## Quoted passage
■ ■ ■
Selection
Original idea of selection was to sacrifice accuracy for speed. This means, if we start with the SPARQL query, given a huge dataset (RDF graph), it might take a while to get the answer back. The role of subsetting would be to, for example, partition the RDF graph into smaller subsets, and then, at query time, the process would be faster as we will execute queries against seleted subsets - not the whole huge graph. We can look at this as an indexing process where offline you create an index and then you use that index to perform various searches later.
The other example would be doing some kind of 'ranking' of all statements (RDF triples) which are included in the huge RDF graph. Then if we set the threshold, we can still call this subsetting. So, if I can simplify the selection/subsetting it would be like this:
(this happens at runtime, offline we can do all various calculations which take a lot of time such as building vector space, index...etc.) input: SPARQL query output: sub-graph which is a correct result (set of RDF triples) (output should be the same with or without using selection/subsetting method)
Using ML for selection
As we are working with RDF, we need to create these 'artificial' documents, which in our case we call RDF Molecules. These are lexicalisations of RDF, which we try to process using some method and see if we can get something useful. For example, could do some kind of clustering, where each cluster would be a set of RDF molecules (or maybe a set of triples relevant for the given query). At runtime (when someone sends the SPARQL query, we could look at only most relevant cluster, not the whole RDF graph). And 'the most relevant cluster' is the one with the highest score.
■ ■ ■
## The problem
Reproduce word for word the part of the notes on RDF selection that begins with "Using ML for" and continues through "the highest score.".

## Data shown
■ ■ ■
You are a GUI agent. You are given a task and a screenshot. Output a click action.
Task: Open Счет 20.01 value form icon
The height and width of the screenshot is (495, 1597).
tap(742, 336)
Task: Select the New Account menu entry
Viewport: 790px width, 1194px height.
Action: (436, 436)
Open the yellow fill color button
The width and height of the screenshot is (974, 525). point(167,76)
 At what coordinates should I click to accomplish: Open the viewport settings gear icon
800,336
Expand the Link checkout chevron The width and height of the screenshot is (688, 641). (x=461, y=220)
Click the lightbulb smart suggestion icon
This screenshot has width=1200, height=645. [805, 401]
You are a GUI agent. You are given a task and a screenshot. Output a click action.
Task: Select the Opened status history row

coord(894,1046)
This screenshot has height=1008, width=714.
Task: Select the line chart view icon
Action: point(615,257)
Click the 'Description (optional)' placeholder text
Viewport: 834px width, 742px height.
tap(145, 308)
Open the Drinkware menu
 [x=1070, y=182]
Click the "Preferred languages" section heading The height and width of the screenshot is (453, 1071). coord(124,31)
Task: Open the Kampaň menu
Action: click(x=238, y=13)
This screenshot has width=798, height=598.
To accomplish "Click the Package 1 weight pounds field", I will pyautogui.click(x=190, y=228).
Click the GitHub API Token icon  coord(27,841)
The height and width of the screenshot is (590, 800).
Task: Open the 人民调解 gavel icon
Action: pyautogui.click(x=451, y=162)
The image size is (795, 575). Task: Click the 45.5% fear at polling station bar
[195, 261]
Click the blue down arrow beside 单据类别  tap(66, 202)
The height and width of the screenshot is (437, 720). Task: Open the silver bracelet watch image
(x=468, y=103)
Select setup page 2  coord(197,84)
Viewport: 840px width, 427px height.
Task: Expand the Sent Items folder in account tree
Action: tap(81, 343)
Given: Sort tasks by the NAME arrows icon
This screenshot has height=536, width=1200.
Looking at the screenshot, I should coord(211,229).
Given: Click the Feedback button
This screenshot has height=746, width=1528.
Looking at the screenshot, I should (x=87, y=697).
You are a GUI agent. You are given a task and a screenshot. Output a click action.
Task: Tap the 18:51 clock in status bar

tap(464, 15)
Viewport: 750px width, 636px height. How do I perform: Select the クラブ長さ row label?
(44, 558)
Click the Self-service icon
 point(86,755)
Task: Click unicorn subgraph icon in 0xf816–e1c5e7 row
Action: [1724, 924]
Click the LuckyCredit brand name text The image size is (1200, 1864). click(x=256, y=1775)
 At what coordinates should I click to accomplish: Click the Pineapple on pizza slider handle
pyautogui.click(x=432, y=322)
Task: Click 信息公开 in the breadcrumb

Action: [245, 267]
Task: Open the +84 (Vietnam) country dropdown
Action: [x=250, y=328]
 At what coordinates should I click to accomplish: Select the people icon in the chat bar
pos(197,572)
■ ■ ■
## In response
Using ML for selection
As we are working with RDF, we need to create these 'artificial' documents, which in our case we call RDF Molecules. These are lexicalisations of RDF, which we try to process using some method and see if we can get something useful. For example, could do some kind of clustering, where each cluster would be a set of RDF molecules (or maybe a set of triples relevant for the given query). At runtime (when someone sends the SPARQL query, we could look at only most relevant cluster, not the whole RDF graph). And 'the most relevant cluster' is the one with the highest score.